- TASK DETAILS
Everything from the line holding "936x529 pixels. Task: Open" through the final line of the records is to be transcribed exactly, except pictures, and nothing beyond that.

- LISTED ENTRIES
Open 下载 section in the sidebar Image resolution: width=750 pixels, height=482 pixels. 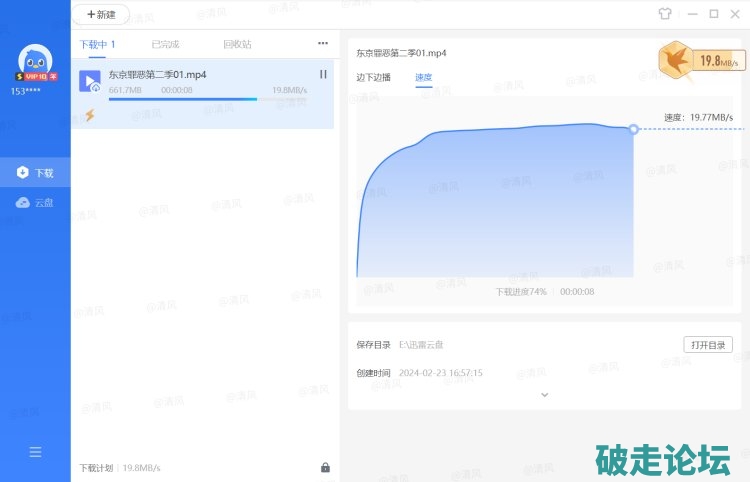[35, 173]
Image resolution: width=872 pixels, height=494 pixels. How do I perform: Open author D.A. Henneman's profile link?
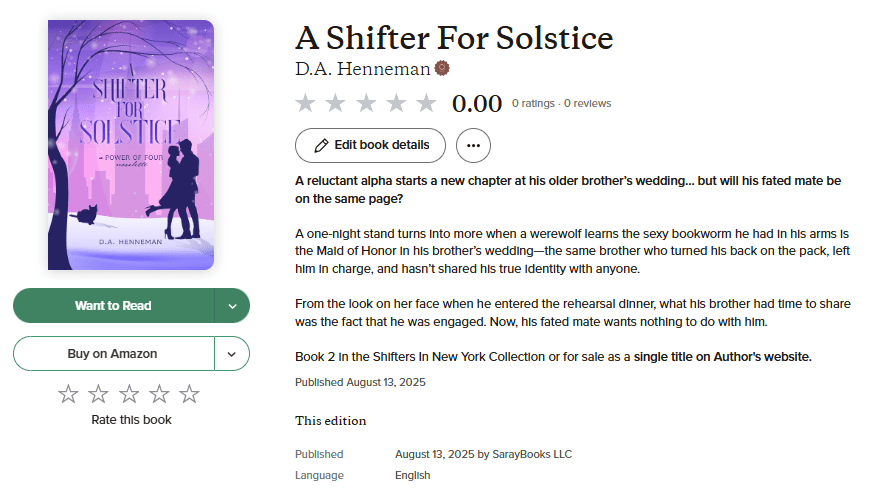click(362, 69)
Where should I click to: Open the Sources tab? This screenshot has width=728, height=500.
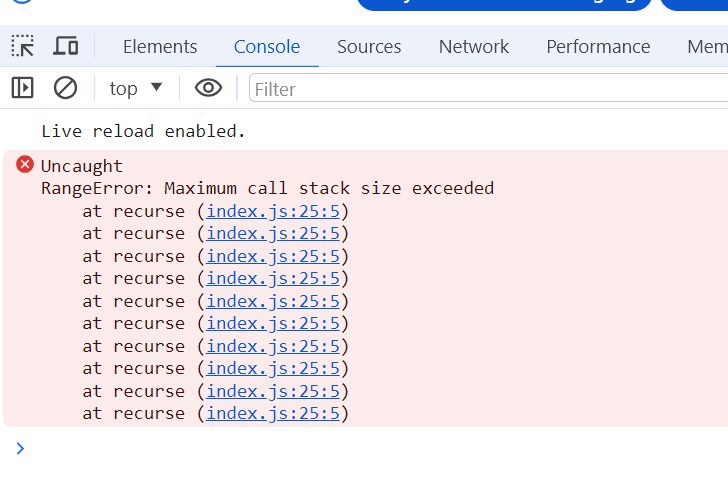(x=369, y=46)
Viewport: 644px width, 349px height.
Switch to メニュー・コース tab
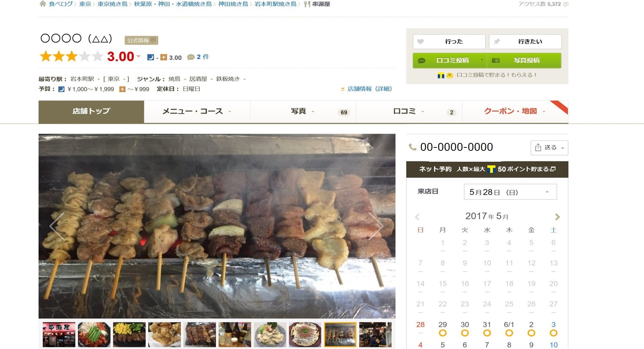(197, 111)
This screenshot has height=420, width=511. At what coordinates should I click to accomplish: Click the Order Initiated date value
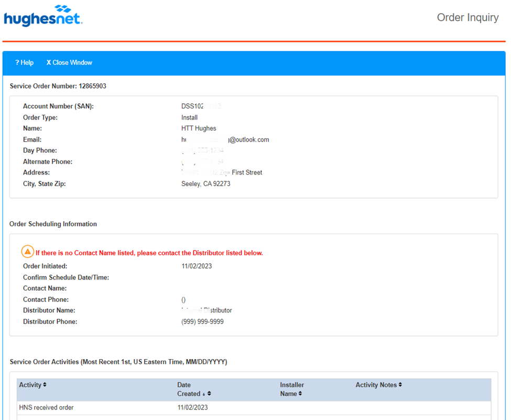197,266
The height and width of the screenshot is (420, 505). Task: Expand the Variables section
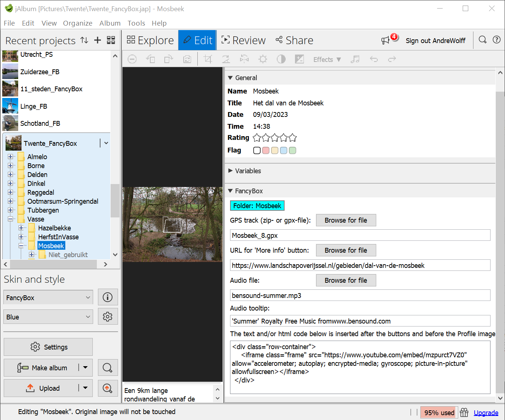[230, 171]

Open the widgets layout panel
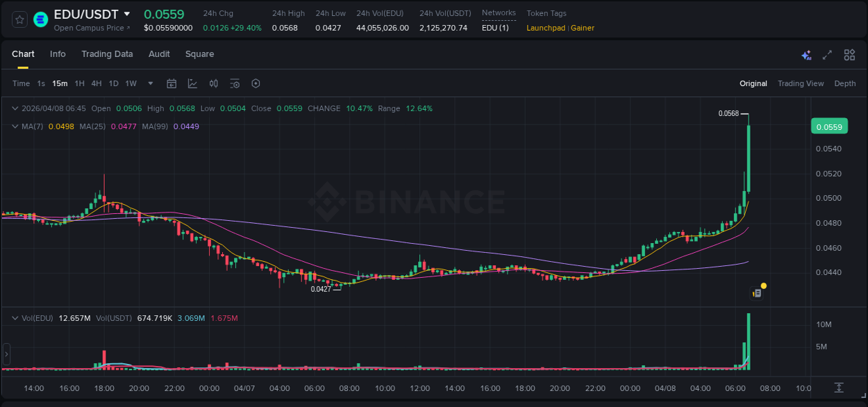[x=849, y=54]
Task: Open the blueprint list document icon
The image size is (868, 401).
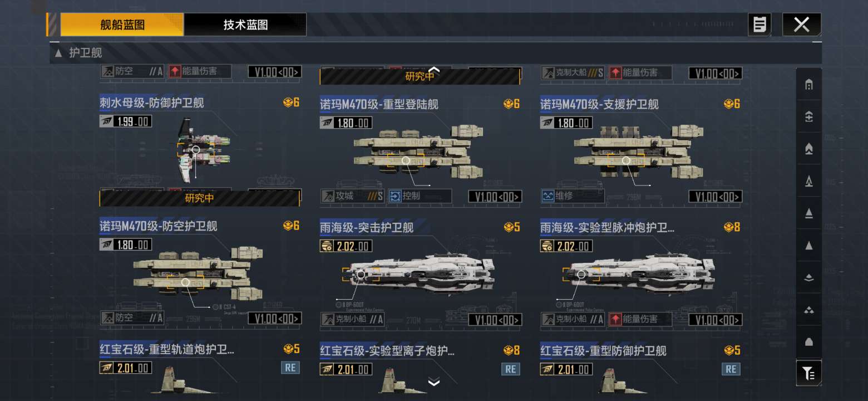Action: pyautogui.click(x=760, y=25)
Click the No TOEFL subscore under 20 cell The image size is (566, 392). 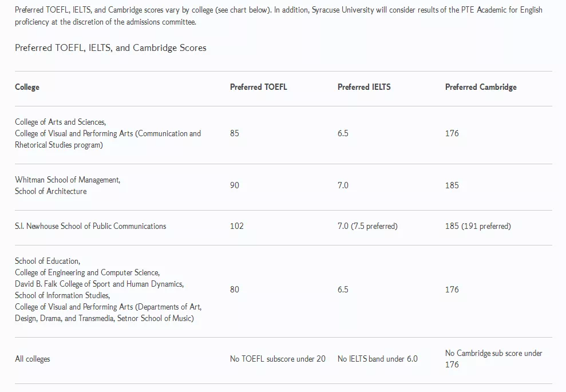pyautogui.click(x=278, y=359)
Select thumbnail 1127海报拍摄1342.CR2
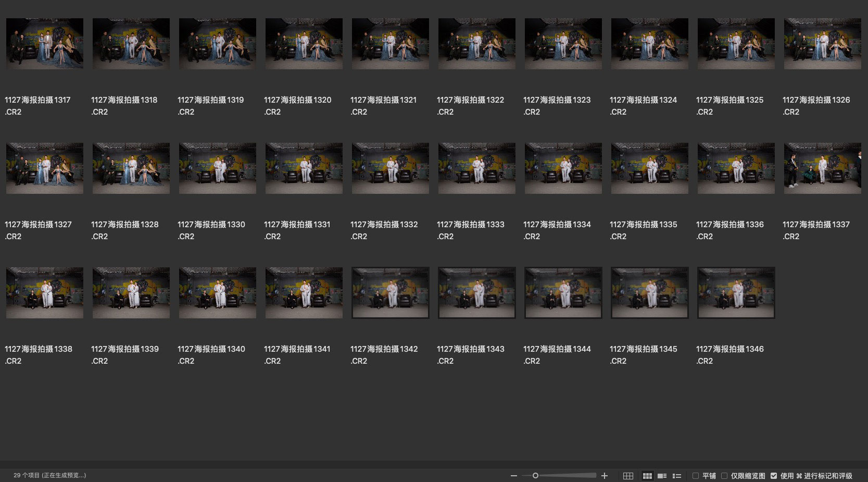This screenshot has height=482, width=868. coord(391,293)
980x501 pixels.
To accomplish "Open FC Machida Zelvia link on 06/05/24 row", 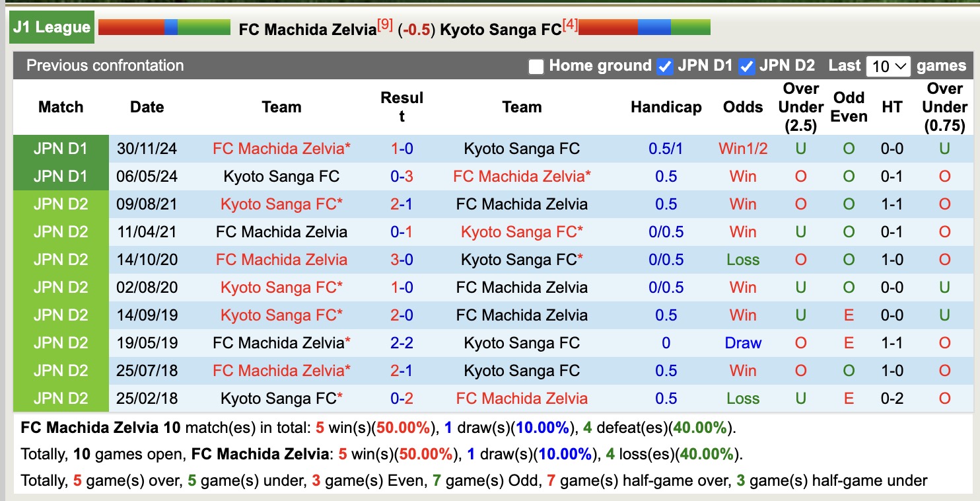I will [x=522, y=176].
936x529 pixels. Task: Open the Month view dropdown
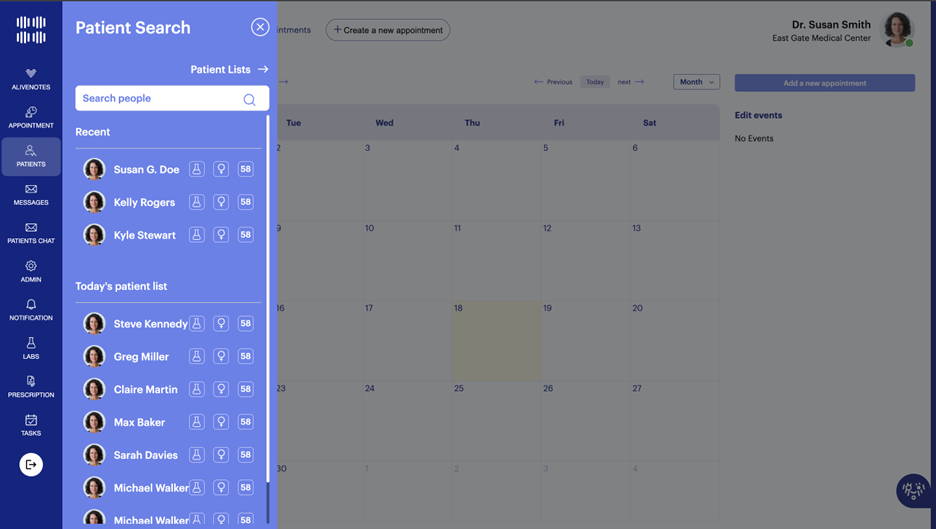(x=696, y=82)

- TASK RESULT
936x529 pixels. Task: Open the Month view dropdown
(x=696, y=82)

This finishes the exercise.